We first may want to know how many digits are to the left of the decimal point. This can be done by following two rules.

  1. If $\frac{x}{y} < 1$ then then there is just a zero to the left of the decimal point

  2. If $B^{g+1}>\frac{x}{y}\geq B^g$ Then the fraction has $g+1$ digits to the left where $g\in\Bbb{N}$

If we want to just focus on the right side of the decimal point we can create a new fraction $\frac{z}{y}$ such that $\frac{z}{y}=\frac{x}{y}-\lfloor\frac{x}{y}\rfloor$

In order to answer questions about the right side of the decimal expansion we first need $y$ and $B$ to be factorized into prime numbers.
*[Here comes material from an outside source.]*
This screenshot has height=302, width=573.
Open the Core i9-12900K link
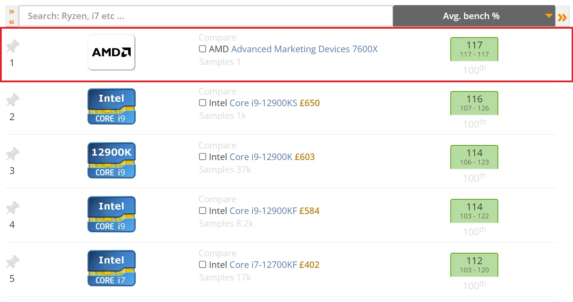pyautogui.click(x=261, y=157)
Let

$$y=p_1^{e_1}\cdot p_2^{e_2}\cdot p_3^{e_3}...\cdot p_m^{e_m}\space\space\space B=q_1^{f_1}\cdot q_2^{f_2}\cdot q_3^{f_3}...\cdot q_m^{f_n}$$

where $p_i$ are prime factors of $y$, $q_i$ are prime factors of $B$, $e_i$ are the exponent of the prime factors of $y$, and $f_i$ are the exponent of the prime factors of $B$.

If $\text{gcd}(y,B)=1$ then there are zero non-repeating digits to the right of the decimal point.
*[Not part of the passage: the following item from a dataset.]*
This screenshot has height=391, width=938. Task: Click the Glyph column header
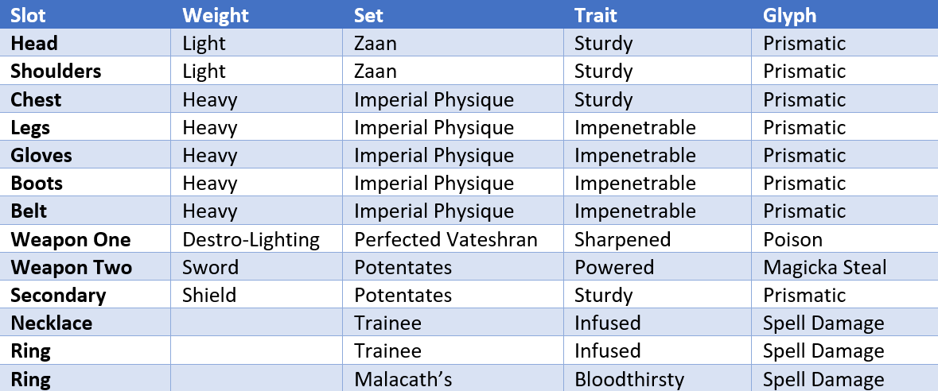[x=845, y=14]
If $\text{gcd}(y,B)\neq 1$, then there is at least one $p$ in $y$ that is equal to one $q$ in $N$. For each pair of $p$ and $q$ that are equal we have $\lceil\frac{e_j}{f_j}\rceil$. Where $e_j$ is the exponent of one of the $p\text{’s}$ of the $pq$ pairs and $f_j$ is the exponent of $q$ in the same $pq$ pair. The number of non-repeating digits to right of the decimal point is the largest of the $\lceil\frac{e_j}{f_j}\rceil$ fractions. For example if $z=1$ $y=216$ and $N=12$ then $y=2^3\cdot3^3$ $N=2^2\cdot3^1$. In this case there are two $pq$ pairs and the two corresponding fractions are $\lceil\frac{3}{2}\rceil=2$ and $\lceil\frac{3}{1}\rceil=3$ so the second one is the larger of the two so $\frac{1}{216}$ has three non-repeating digits after the decimal point. $\frac{1}{216}=0.008$ in base 12.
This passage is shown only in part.